### Questions à traiter
(A) Relevez, dans le texte sur le livre consacré aux survivants d'Hiroshima, chacun des survivants que l'auteur a rencontrés et interviewés.
(B) Poursuivez le texte sur le livre consacré aux survivants d'Hiroshima après sa dernière phrase.

### Bloc de texte
|---|

Le grand intérêt littéraire de ce livre, c'est d'avoir été rédigé à la manière d'un scénario de film, reconstituant, minutieusement, six parcours de vie dont on peut penser que, s'ils n'épuisent pas la diversité des situations, en constituent une part représentative. Des ouvrages documentaires plus précis, plus exhaustifs, plus effrayants aussi sans doute existent. Mais ce texte donne d'emblée à voir, de façon très détaillée, les histoires de six survivants de l'explosion atomique d'
Hiroshima, survivants que l'auteur a rencontrés et patiemment interviewés : une secrétaire travaillant dans une grande entreprise, un médecin d'hôpital, un chirurgien possédant une clinique privée, un prêtre allemand, un pasteur japonais et une veuve de guerre avec ses trois enfants. Les six récits se déroulent en parallèle, se croisant, se mêlant au fur et à mesure que l'horreur se dévoile. Les six vies brisées sont décrites avec une telle précision, que l'auteur donne l'impression qu'il les a personnellement connues, qu'il est lui-même Japonais. Il réussit en cela à nous rendre si proches, si accessibles, les vies des Japonais d'alors.

|---|

### Données fournies
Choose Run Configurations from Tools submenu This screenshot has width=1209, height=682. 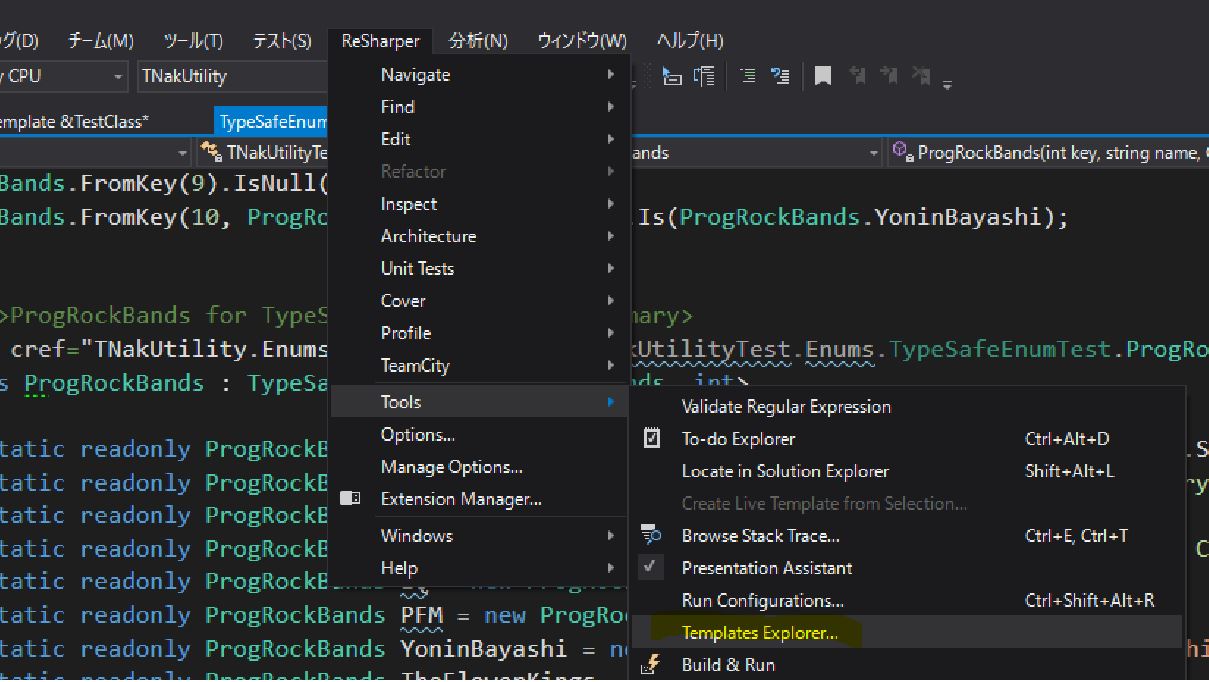pyautogui.click(x=762, y=600)
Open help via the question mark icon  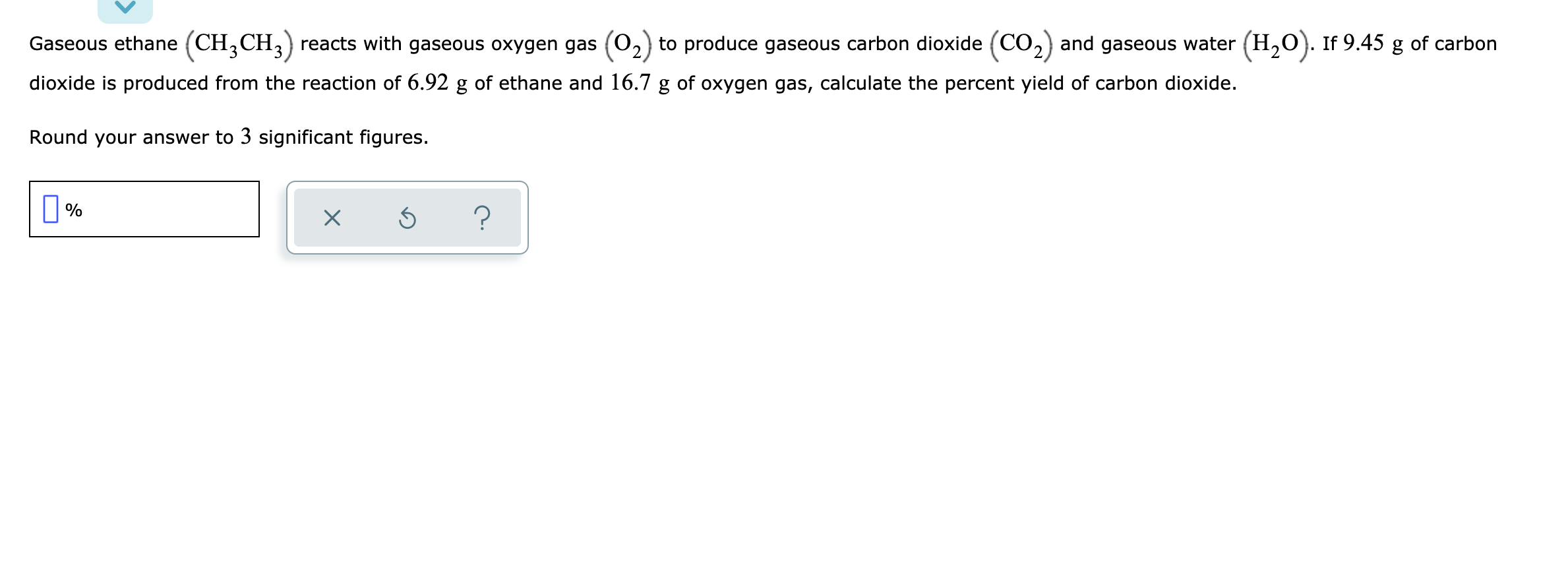tap(482, 218)
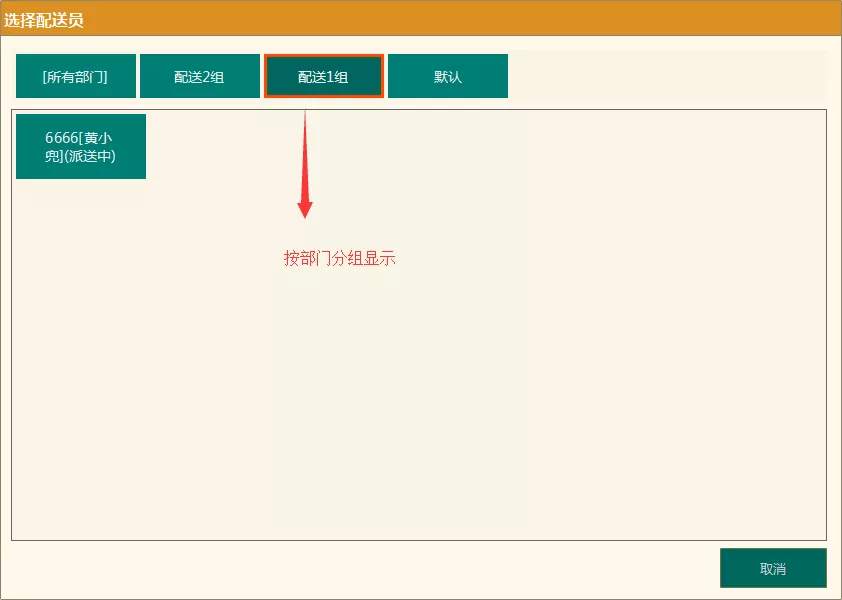Show the default department couriers
This screenshot has height=600, width=842.
click(447, 77)

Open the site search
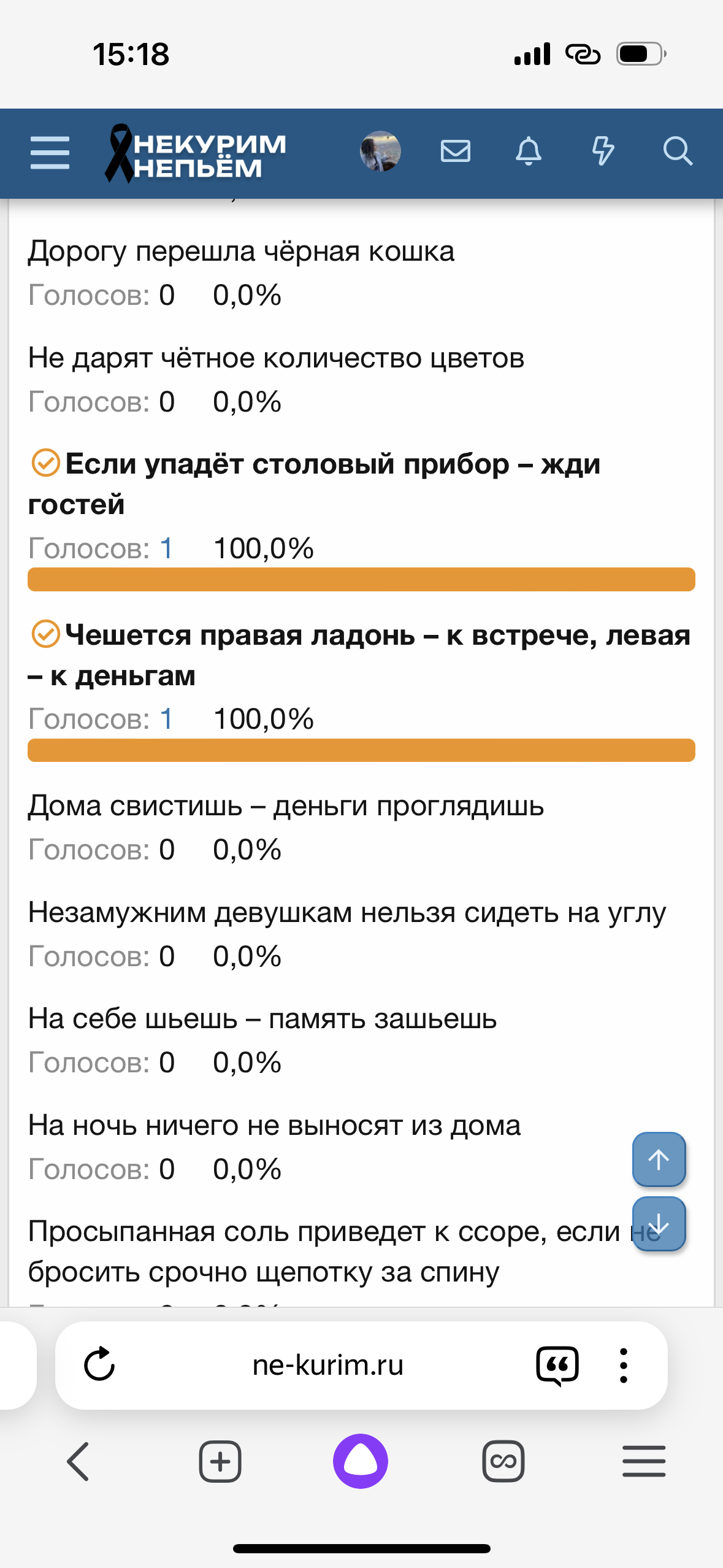click(678, 151)
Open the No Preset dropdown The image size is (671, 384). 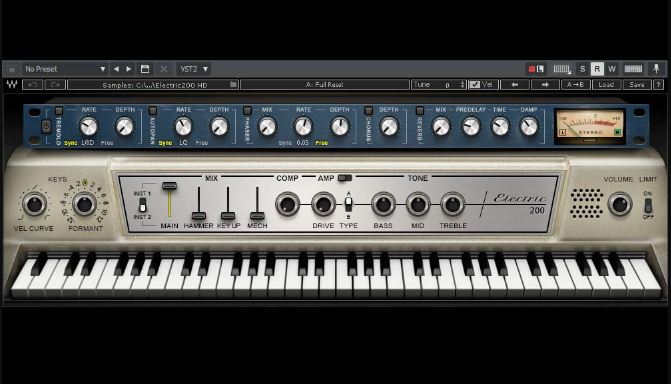coord(65,69)
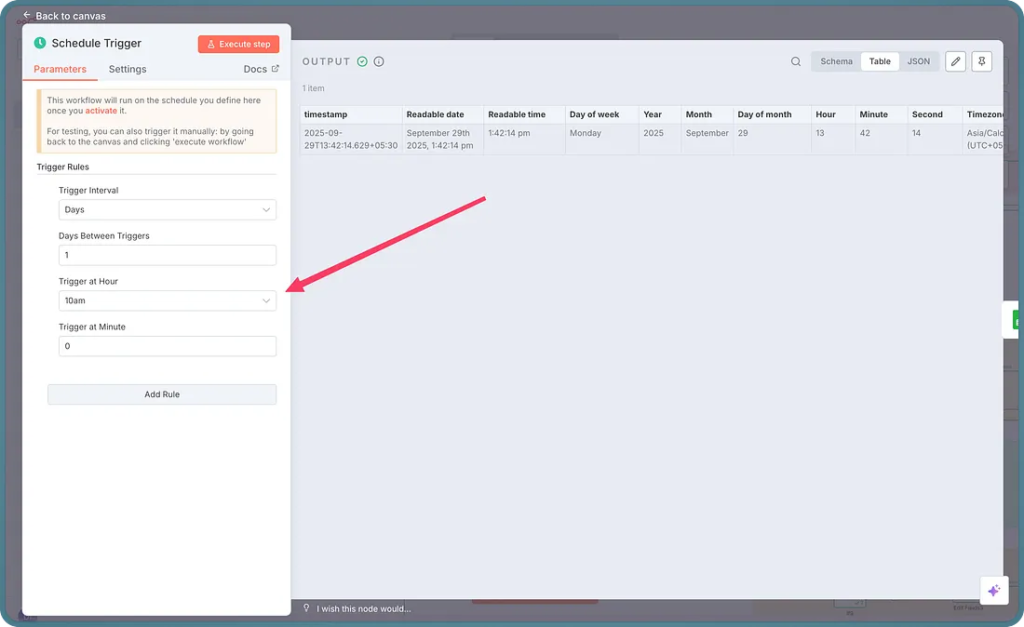Switch output view to Table
This screenshot has width=1024, height=627.
click(x=879, y=62)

|---|

### Réponses aux consignes
(A)
- une secrétaire travaillant dans une grande entreprise
- un médecin d'hôpital
- un chirurgien possédant une clinique privée
- un prêtre allemand
- un pasteur japonais
- une veuve de guerre avec ses trois enfants

(B)
Il situe chacune des personnes qu'il a interviewées, à la fois géographiquement – distance par rapport au point d'explosion de la bombe – et socialement – profession, famille, rôle social, etc. Il retrace, avec une précision étonnante, leur activité la veille, le jour-même, puis pendant les heures qui ont suivi l'explosion. Ce qu'elles ont vu, ressenti, les bouleversements subis, comment elles ont réussi à sortir des décombres, comment elles se sont aussitôt occupées de leurs proches. Leur survie semble ne tenir qu'au hasard des configurations dans lesquelles elles se trouvaient : la présence d'un rocher sous lequel untel a plongé, un mur placé au bon endroit, le fait de s'être éloigné pour réaliser une course. Grâce à un style très vivant et à un certain sens de l'intrigue, l'auteur parvient à recréer une sorte de suspens, comme s'il s'agissait d'une fiction. Tout au moins au début.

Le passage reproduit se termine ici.